• _Text extract_

## Begin

And this applies *especially* to children. Children are capable of having complicated emotions, like depicted in your story, but it's very unlikely that they always understand what they are feeling down to the very last detail.
(On a side note, this is the reason why I don't like reading about children in fanfictions. Not because I'm some child-hating monster, but it's just very difficult to do believably. Since this is one of my pet-peeves in fanfics, I don't think I'm qualified to give an unbiased opinion. But I do think that Taemin for example showed maturity and understanding of his own and his mother's emotions far beyond what is likely.)
My favorite characters in this story, by far, were Gwiboon and Minho. Because with these characters you really managed to make the reader envision them, and we didn't always know what they were thinking and feeling, because we saw them through Jonghyun/Eunsook's eyes. But you still managed to convey this really well, so I really really loved both of them as characters. And I can easily picture them having life outside the scope of this story.
Also, the “fan” part of the “fanfiction” was almost completely missing in your story.
I like shinee. A lot. So I expected that I would be more caught up in your story than I was.
I couldn't find anything in Eunsook that has a reference in Onew, not regarding looks nor personality. So I had a very difficult time picturing her as female Onew, also because it was constantly said that she looked exactly like Gwiboon, so I was a bit confused whether I should picture her as Key instead, so I sort of ended up going back and forth with this and not having a clear picture in my mind. For Jonghyun, at least he was a composer, but that was about it. Taemin not really either. Gwiboon had severe depression and we only knew her for a short time, so I think she as a character makes sense. Minho however, I could totally see fitting into his character.
It didn't really feel like there was a particular point in having Onew as Eunsook. Especially since she was the spitting image of his mother, and I personally don't find Key and Onew anything alike (but maybe that's only me? I haven't really thought about this before?). Maybe it would have been better to keep the mother as an OC then? Or maybe you do find them alike... I don't know. But it didn't really feel like there was any point in having Onew there, nor to having it as a genderbend story.

## End

• _Dataset content_
## Begin

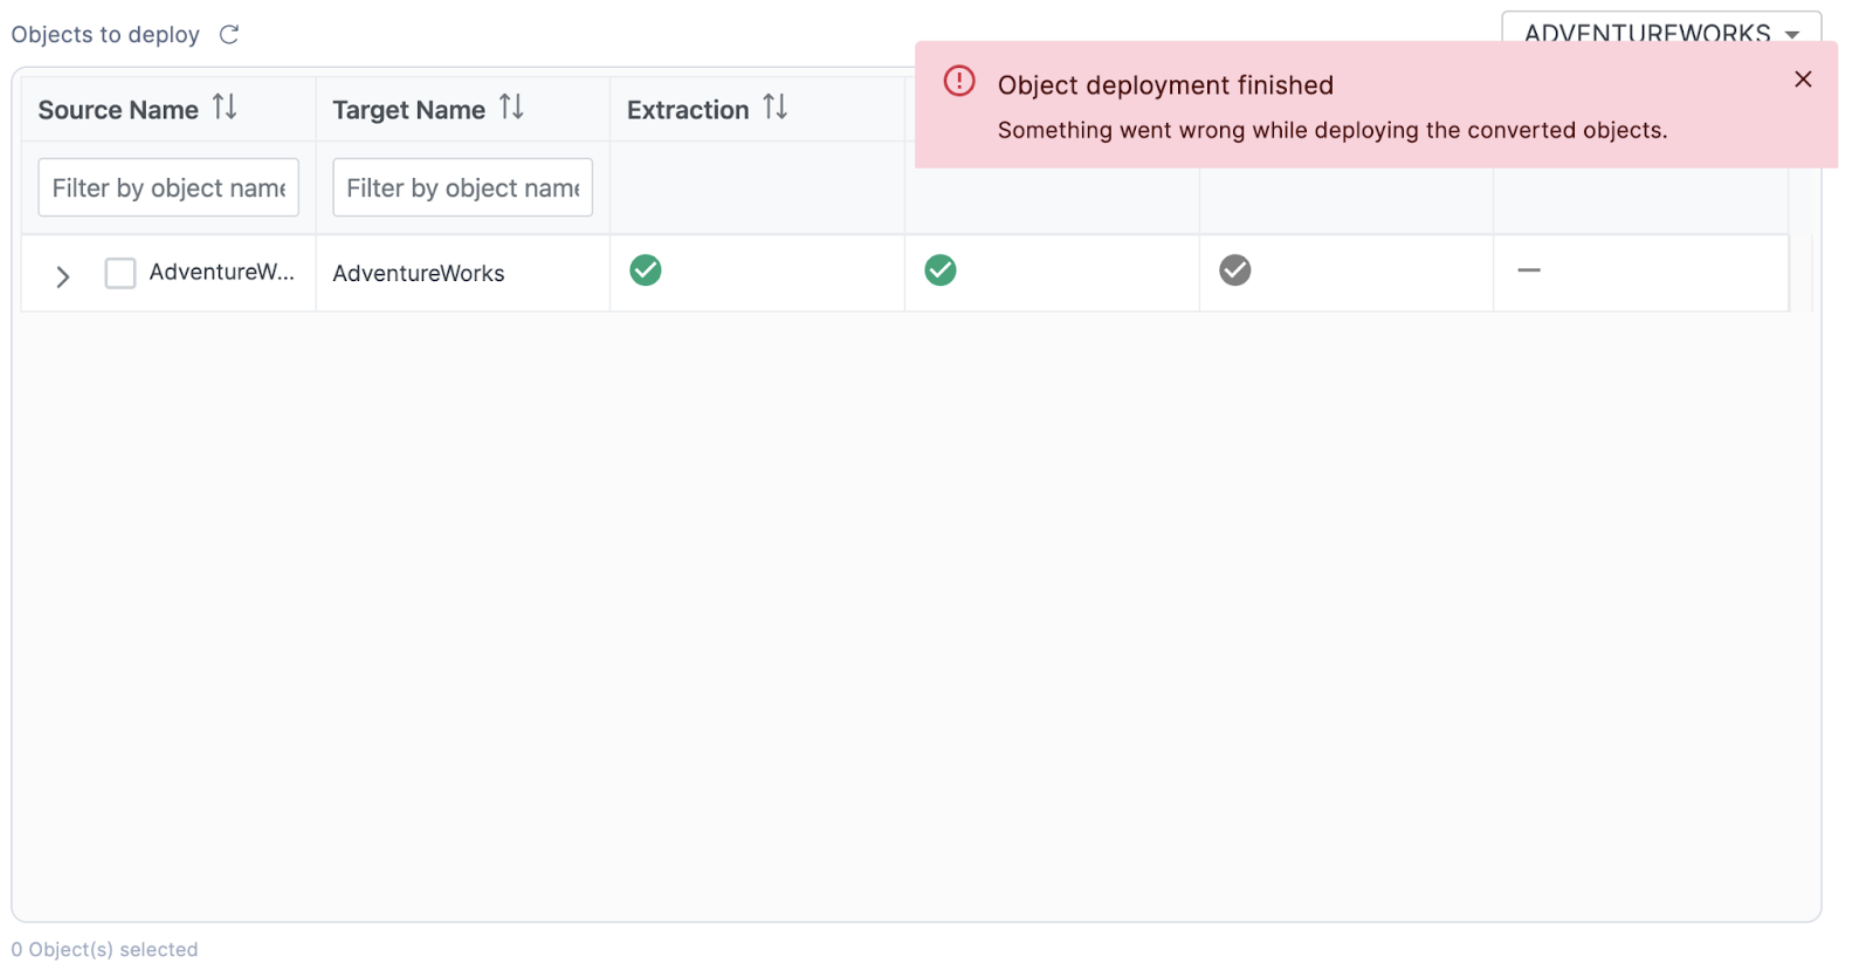
Task: Click the red error alert icon
Action: (x=959, y=82)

## End

• _Jobs_
1) Answer these from the fanfiction review:
(a) Which two characters does the reviewer name as favorites?
(b) What profession does Jonghyun have in the story?
(c) Whom was Eunsook constantly said to look exactly like?
2) Go on with the fanfiction review from its last sentence, in the same voice.

• _Exercise answers_
1)
(a) Gwiboon and Minho
(b) Composer
(c) Gwiboon

2)
Of course that can be a choice, not to include anything about the idols themselves in the stories. But then I couldn't either say that this was “definitely-not-Onew”, so maybe that's an indication that the character is maybe not particularly strong.
When writing fanfics, you have a head start, because the people reading your story already love your characters. I really recommending using that head start a bit. But if you don't want to do that, you have to work a bit harder to make your characters reach the reader.
Story
Your story is not a cliché, and it revolves around relationships in a realistic and a meaningful way.
And I think the story works much better with the sequel than without.
I did like it, but if I were to mention something that I think could be improved, it is that the story reads a little flat, and perhaps a bit cold.
It does make sense that the story is on the cold side, and that doesn't have to be bad. And it can be a conscious decision to make it cold, since the topic is coldness in a way.
I think in general, angst works better with happiness in the neighborhood.
What i mean is that it's not only the angst that keeps the waterworks running, so to speak, but the contrast of happiness and angst.
I think the story started out pretty strong, with the contrast of Jonghyun's happiness for the baby, and his concern for his wife. But the development of Jonghyun's and Eunseok's relationship is a little bit flat. It stays the same throughout, more or less. I think it would be more powerful if they had some happy moments (to let us know what they are missing out on), or if for example Eunseok would watch other people happy moments.
But since their relationship is cold, it is a valid choice to keep the story a bit “cold” for the lack of better words.
In any case, I think making the characters slightly more dimensional would automatically fix this (if you even want it to be fixed).
Also, I'm glad you added the sequel because it makes the story much more coherent. Without it, the story was kind of lacking an ending. It started and then sort of just continued until it didn't continue any more. So there wasn't a very clear ending after the first chapter, but that is very real life, and again, a valid choice. But I think that the last two paragraphs could have been worded slightly different to make it more feel like an “ending”. In any case, it's always good to put extra emphasis on the first/last paragraphs, to make sure the story starts and ends with the feeling that you want.
I really did like the ending of the sequel I must say. Because with it, the story was more meaningful. Because it showed that even though Eunseok is decided to not let her father influence how she raises her child, in the end it clearly does. By doing everything opposite to him, his way is affecting her, and making her child very dependent to her and her decisions, and maybe not giving him room to breath and make his own decisions, like to decide for himself what to think about his grandfather.
So, in some ways she wasn't completely able to escape her upbringing, and I don't really think anyone is, so to me that was very meaningful.
Overall
Your story as a whole is good. All the basics you have got covered, which does make your story maybe more challenging to review, but I welcome the challenge, it was fun for me, both to read your story and try to think of ways it could be improved (in my opinion of course).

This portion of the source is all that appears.